Zurich/Basel, 3 July 2013 – Over the next few years a course will be set for key aspects of economic policy at the ballot box in Switzerland, in core areas such as the labor market, immigration policy and tax matters. In UBS outlook Switzerland, UBS economists analyze the possible economic impact of the political proposals which could affect the favorable conditions in Switzerland that have developed over time. "In the coming months, the Swiss electorate will decide at the ballot box whether Switzerland will remain an attractive location for small and medium-sized enterprises and major companies. What's at stake here is entrepreneurial freedom and consequently growth and prosperity over the medium and long term," said Lukas Gähwiler, CEO UBS Switzerland, at a media event in Zurich.

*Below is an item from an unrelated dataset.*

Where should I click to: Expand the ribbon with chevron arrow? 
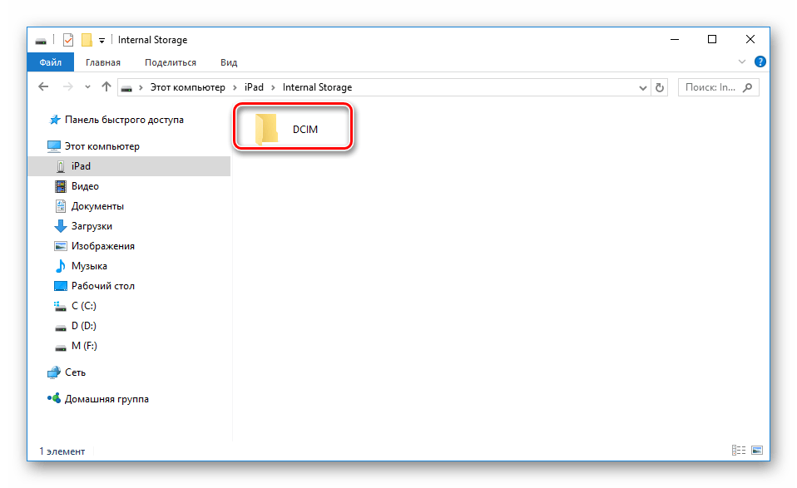click(x=743, y=62)
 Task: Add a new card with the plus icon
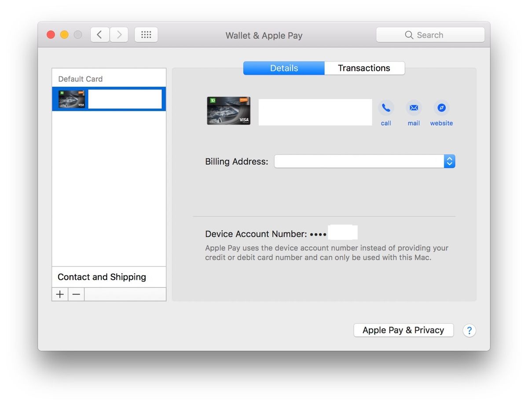(x=60, y=294)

With regard to the current economic situation, UBS expects the economy to grow by 0.9% this year and 1.3% next year. The UBS's forecast is slightly below the expectations of most other research institutes, due to a somewhat more pessimistic assessment of the European economy and a slight deterioration in service sector activities observed in recent months. In addition, a sustainable recovery is not in sight for industrial companies. The recession in Europe, the strong Swiss franc and high immigration are speeding up structural change, away from an export-driven industrial nation toward a consumption-oriented service-based economy.
For the time being, UBS does not expect the Swiss National Bank (SNB) to tighten monetary policy. It anticipates the SNB making its first interest rate move at the end of 2015 at the earliest. Despite the expansive monetary policy, UBS sees no immediate risk of inflation and expects deflation of 0.3% this year.
Besides analyses of the property and financial markets, the supplement provided with UBS Outlook Switzerland includes an assessment by UBS analysts of the Swiss equity and bond markets.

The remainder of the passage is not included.